Tuesday, April 04, 2006

First Class Tinned Apricots.


Today, April 4th …

If you had been aboard the Japanese cruise ship M.S “Santos Maru” of the Osaka Shosen Kaisha Line on this day in 1934, you would have been en route between Japan and the east coasts of South America and the United States. It was still the golden age of cruising, and you would have been travelling first class in one of the 38 suites, because that was its only accommodation. This would have been your lunch for the day:

LUNCHEON

Chutney Spanish Olives Pickles
HOT
Tomato & Rice Soup
-
Stew Rabbit & Pickle Pork
Petits Caisse a la Joinville
Oeuf’s a la Neige
Curry and Steamed Rice
Potatoes Boiled and Julienne
-
BUFFET FROID
Roast Ribs of Beef Mortadela Sausage
Roast Pheasant Boiled Corned Ox-Tongue
Dressed Salad
-
SWEETS
Toast Pudding

FRUITS:- Tin apricots Bananas
CHEESE:- Holland Cremeri Gruyere
Luncheon Rolls Soda Biscuits Assorted Nuts
Tea:- Lipton Green & Coffee

You could stay home and still eat your way around the world with that menu! Apart from its confused ethnicity, the menu raises some interesting issues: Lipton tea is mentioned by brand name, the apricots were (proudly?) determined to be from a can, and what on earth is ‘Toast Pudding’?

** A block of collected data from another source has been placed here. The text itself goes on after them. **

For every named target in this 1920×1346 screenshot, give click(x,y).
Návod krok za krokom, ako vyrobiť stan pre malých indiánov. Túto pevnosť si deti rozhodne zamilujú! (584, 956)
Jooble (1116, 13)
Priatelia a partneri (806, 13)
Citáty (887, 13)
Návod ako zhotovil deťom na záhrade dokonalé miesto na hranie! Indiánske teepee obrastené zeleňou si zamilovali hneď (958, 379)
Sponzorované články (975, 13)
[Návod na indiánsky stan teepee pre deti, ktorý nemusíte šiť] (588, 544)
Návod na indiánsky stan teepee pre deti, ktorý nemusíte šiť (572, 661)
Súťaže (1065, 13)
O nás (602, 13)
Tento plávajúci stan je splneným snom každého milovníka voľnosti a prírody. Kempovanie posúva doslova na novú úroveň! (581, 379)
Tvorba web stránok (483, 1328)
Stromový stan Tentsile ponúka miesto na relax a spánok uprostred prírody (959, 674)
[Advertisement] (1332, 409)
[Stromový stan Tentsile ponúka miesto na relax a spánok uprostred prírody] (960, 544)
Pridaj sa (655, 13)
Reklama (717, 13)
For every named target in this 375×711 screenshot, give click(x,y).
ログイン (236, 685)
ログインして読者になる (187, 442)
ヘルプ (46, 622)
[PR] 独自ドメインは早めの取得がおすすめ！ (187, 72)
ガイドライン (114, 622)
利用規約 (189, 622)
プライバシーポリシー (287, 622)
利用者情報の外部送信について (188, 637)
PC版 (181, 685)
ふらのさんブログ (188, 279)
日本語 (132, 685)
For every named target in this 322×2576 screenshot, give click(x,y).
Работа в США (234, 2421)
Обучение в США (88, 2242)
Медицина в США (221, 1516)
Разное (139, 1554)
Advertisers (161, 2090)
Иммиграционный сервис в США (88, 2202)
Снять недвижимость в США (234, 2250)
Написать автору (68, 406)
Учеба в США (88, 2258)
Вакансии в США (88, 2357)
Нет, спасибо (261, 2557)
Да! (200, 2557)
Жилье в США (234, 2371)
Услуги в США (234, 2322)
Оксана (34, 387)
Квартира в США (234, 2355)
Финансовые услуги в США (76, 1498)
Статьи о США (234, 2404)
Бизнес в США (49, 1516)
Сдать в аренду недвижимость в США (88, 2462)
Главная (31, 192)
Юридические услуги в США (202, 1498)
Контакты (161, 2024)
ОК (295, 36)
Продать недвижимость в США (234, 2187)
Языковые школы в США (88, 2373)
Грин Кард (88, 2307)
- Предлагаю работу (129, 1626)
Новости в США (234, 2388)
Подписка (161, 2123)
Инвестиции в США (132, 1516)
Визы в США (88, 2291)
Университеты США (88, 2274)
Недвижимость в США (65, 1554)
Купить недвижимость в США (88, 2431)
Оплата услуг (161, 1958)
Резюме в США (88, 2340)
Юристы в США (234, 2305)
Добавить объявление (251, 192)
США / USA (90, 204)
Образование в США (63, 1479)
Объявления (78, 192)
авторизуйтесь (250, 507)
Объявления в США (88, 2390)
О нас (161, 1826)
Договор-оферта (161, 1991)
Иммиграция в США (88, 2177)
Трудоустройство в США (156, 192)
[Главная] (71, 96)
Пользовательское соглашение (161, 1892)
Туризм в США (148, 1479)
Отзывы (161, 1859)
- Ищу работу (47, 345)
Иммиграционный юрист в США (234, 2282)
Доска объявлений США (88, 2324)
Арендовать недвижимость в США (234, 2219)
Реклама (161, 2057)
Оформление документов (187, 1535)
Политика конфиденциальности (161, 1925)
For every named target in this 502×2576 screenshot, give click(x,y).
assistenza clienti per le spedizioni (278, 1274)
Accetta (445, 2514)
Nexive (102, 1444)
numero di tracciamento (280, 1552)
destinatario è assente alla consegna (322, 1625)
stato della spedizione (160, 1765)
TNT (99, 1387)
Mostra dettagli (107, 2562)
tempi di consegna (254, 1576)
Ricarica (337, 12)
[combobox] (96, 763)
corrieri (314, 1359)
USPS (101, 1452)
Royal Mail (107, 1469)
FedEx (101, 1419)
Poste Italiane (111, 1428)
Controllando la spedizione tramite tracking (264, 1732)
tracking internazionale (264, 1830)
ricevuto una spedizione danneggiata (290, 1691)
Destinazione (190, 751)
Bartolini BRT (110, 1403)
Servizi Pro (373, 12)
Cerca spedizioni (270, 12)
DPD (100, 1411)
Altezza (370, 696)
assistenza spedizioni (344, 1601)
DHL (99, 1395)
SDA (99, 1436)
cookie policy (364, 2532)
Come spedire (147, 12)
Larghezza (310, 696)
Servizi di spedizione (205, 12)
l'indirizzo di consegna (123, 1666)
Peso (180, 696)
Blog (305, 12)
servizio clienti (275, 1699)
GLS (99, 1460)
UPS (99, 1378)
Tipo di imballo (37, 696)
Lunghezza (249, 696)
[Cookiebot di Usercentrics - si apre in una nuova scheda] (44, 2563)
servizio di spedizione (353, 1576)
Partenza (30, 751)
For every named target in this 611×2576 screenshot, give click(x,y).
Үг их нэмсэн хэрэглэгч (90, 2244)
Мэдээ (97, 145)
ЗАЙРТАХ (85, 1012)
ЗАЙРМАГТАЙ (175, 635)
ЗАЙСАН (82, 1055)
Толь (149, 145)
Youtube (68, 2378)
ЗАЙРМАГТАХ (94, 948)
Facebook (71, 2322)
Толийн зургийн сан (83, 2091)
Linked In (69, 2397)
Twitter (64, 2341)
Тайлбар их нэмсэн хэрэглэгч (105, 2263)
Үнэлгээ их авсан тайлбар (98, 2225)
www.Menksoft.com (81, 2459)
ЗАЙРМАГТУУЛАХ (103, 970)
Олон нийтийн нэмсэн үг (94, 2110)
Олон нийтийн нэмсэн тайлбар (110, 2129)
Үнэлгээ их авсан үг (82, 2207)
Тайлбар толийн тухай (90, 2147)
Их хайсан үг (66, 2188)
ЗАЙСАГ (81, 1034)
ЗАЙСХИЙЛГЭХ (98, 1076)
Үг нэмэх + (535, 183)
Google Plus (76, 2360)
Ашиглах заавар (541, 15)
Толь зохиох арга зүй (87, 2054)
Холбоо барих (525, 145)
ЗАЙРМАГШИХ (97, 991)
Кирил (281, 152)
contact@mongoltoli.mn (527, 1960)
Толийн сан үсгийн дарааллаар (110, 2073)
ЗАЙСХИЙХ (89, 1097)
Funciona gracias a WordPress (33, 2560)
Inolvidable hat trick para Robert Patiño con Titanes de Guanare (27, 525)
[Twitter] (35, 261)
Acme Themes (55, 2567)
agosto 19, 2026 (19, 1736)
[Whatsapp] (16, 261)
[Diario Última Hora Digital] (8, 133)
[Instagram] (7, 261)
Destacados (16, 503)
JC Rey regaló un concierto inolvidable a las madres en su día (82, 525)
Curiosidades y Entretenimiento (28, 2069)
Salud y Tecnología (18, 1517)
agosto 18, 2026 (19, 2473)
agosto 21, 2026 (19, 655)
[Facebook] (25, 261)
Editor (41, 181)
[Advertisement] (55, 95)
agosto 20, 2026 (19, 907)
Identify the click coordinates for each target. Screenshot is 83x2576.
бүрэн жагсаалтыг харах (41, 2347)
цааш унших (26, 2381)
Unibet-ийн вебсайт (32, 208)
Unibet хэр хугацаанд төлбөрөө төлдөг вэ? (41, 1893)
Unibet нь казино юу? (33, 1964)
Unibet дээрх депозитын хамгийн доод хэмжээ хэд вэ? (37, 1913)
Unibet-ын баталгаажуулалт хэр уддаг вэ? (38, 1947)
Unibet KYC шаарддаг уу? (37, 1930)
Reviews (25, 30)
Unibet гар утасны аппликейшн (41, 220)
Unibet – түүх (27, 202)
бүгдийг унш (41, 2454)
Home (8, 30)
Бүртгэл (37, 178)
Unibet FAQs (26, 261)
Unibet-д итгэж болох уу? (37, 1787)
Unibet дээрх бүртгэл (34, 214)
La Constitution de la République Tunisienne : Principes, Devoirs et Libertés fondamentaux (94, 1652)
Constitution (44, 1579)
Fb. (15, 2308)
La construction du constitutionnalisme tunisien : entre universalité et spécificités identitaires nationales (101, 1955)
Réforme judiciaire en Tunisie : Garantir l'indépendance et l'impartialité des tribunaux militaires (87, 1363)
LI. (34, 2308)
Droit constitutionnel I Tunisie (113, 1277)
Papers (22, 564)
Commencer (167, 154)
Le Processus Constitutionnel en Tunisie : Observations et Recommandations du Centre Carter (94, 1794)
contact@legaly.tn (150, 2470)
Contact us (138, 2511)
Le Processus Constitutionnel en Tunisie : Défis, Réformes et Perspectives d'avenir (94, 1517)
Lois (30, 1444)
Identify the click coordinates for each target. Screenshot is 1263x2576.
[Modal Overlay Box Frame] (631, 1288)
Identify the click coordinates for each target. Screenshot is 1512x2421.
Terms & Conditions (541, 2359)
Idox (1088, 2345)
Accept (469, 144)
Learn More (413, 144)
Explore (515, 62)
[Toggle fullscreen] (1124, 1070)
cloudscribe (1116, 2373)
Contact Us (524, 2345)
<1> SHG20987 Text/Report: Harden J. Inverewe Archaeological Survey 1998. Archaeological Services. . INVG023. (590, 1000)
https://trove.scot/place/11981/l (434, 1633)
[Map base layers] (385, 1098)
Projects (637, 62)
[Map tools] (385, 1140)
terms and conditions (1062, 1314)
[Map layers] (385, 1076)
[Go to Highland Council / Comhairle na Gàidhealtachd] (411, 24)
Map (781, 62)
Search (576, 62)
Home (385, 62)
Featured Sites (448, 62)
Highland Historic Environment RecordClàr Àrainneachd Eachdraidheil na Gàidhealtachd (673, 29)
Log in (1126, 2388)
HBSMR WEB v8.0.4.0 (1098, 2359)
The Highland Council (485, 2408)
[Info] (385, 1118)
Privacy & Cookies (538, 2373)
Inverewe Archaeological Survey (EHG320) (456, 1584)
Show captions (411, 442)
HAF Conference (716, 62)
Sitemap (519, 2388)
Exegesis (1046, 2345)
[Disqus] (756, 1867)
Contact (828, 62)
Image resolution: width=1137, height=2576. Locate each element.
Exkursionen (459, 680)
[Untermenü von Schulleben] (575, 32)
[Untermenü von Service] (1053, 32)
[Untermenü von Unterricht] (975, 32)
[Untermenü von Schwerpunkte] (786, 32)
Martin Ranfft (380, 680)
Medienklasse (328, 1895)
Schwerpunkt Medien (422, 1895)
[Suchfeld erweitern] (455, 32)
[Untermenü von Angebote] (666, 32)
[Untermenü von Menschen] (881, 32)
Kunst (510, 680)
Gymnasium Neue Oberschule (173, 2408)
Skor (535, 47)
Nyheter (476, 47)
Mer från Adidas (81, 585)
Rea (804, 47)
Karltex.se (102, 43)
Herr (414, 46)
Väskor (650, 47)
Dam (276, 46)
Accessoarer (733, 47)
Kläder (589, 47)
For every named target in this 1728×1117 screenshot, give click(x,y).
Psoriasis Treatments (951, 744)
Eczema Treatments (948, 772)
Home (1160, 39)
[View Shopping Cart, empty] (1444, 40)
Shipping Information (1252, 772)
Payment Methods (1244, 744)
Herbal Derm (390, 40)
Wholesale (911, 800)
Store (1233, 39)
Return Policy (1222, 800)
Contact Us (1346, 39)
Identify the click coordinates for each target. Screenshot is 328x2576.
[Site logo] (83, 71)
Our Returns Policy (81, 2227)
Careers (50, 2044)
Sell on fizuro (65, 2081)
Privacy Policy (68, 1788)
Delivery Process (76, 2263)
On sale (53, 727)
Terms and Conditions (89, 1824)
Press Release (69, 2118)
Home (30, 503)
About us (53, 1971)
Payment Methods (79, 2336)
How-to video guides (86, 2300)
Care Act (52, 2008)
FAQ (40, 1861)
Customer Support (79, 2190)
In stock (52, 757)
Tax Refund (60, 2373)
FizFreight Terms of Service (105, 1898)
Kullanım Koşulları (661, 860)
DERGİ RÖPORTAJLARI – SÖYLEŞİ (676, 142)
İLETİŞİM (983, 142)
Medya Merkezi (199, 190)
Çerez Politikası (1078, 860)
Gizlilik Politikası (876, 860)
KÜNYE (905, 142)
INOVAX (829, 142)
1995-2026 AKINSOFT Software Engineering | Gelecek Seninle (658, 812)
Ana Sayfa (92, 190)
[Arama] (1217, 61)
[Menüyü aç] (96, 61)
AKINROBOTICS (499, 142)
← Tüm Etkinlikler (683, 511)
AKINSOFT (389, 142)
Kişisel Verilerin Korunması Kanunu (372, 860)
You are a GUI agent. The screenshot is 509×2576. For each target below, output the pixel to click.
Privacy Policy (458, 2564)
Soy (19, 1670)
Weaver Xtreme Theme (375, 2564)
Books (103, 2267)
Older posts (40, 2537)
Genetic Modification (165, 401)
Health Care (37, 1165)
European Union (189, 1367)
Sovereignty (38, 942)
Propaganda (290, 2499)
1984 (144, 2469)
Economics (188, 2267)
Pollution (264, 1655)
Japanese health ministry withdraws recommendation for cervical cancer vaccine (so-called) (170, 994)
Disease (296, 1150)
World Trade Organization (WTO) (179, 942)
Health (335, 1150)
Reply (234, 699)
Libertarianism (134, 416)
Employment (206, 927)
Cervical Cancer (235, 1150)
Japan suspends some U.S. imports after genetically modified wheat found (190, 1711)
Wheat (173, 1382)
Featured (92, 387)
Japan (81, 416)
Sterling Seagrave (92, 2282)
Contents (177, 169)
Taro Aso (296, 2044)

Toast pudding sounds like a very Victorian English dish for a very Victorian English invalid, rather than a first-class passenger on a cruise ship, but a recipe could not be found in any of the standard English cookbooks. To the OF’s surprise, there is one in ‘The White House Cookbook’ (1887), by Mrs. F.L. Gillette! Perhaps an American reader can enlighten TOF further on the history of the pudding, and its relationship to the Presidential home?

TOAST PUDDING.
Toast several thin slices of stale bread, removing the crust, butter them well, and pour over them hot stewed fruit in alternate layers. Serve warm with rich hot sauce.

As for the tinned apricots … TOF is unable to comment except to say there may be times and places when these are necessary, perhaps in extreme circumstances even desirable, but surely there are better ways to preserve apricots? Dried? In Brandy? Serve apples instead?

A recipe for sugared and dried apricots in ‘A Book of Fruits & Flowers; Shewing The Nature and Use of them …’ (1653), sounds great, but would push this story over the word limit, so you must email TOF if you want it.

Tomorrow: Dr Livingstone’s breakfast.

5 comments:

Jasmine said...

I love your blog concept. Very nice. And I agree with your comments on apricots :)

j

vatel said...

Toast pudding
Categories: None
Yield: 1 servings
⅓ c Flour
⅔ c Sugar
Salt to taste
1 tb Butter
3 Egg yolks
3 c Milk
1 ts Vanilla
4 Pieces of toast; (up to 5)
Full recipe here :
http://www.astray.com/recipes/?show=Toast%20pudding+
In Middle europe we add apple slices and raisins and call it "Ofenschlupfer"
intelligent blogging rulez...!

The Old Foodie said...

Thanks Vatel! I cant believe I have never come across this before. I've already learned a lot in my very short blogging career. I dont suppose you are in any way related to THE Vatel?

Kris G. said...

Chiming in as a very newcomer to this blog, I can tell you that The White House Cookbook was a very popular publication right up through the 1950s. It's a collection of recipes from the First Ladies, and gives a fascinating overview of the cooking of different eras.

I was lucky enough to be given my great aunt's copy; sadly, it was well-loved instead of well-preserved, and is now a pile of book crumb.

The Old Foodie said...

Hello Kris
I have a tatty copy of the cookbook from 1913, but the 1887 version is online on the Gutenberg site - not the same as a real book , but good for research.